All lines after the one containing "Accettare (451, 2551)", together with that line itself, should be written out exactly, down to the last line of the entries below.

Supplied data:
+---+

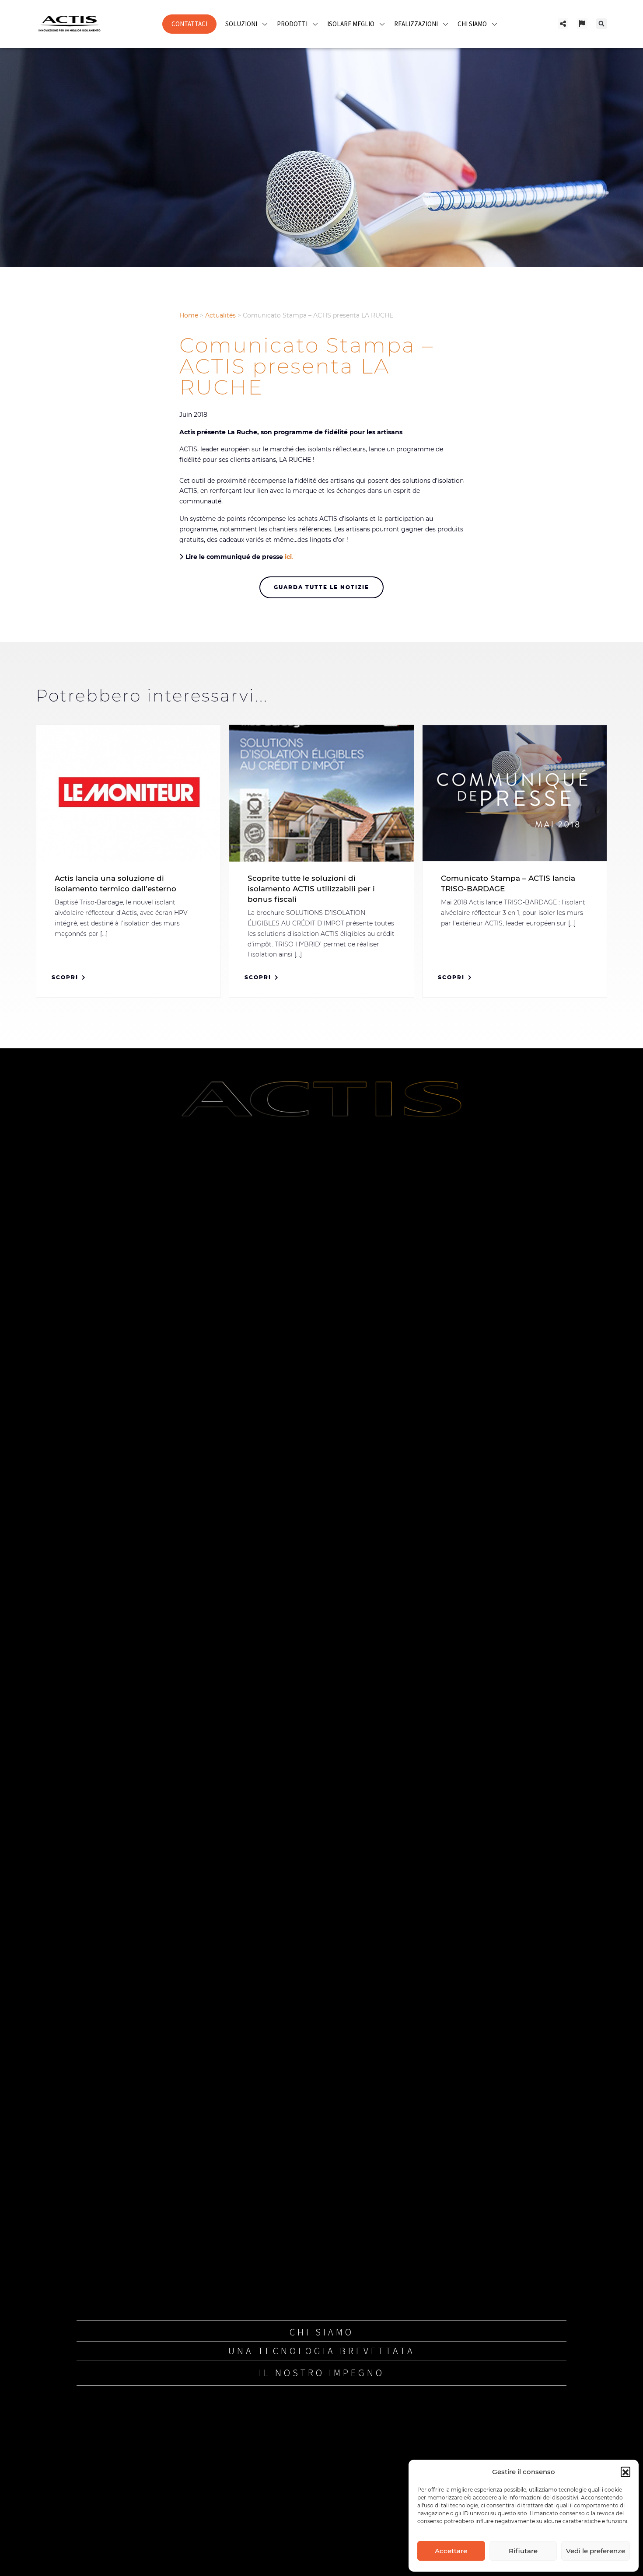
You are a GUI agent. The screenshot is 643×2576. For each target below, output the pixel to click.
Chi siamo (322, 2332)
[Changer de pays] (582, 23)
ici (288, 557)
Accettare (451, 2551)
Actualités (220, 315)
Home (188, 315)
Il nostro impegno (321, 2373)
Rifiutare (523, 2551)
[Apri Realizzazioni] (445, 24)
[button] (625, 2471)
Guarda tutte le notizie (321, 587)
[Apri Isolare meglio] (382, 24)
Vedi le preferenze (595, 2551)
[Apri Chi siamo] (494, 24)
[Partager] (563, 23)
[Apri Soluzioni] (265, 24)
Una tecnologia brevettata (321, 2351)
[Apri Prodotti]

+---+

Response for this exercise:
Accettare (451, 2551)
Actualités (220, 315)
Home (188, 315)
Il nostro impegno (321, 2373)
Rifiutare (523, 2551)
[Apri Realizzazioni] (445, 24)
[button] (625, 2471)
Guarda tutte le notizie (321, 587)
[Apri Isolare meglio] (382, 24)
Vedi le preferenze (595, 2551)
[Apri Chi siamo] (494, 24)
[Partager] (563, 23)
[Apri Soluzioni] (265, 24)
Una tecnologia brevettata (321, 2351)
[Apri Prodotti]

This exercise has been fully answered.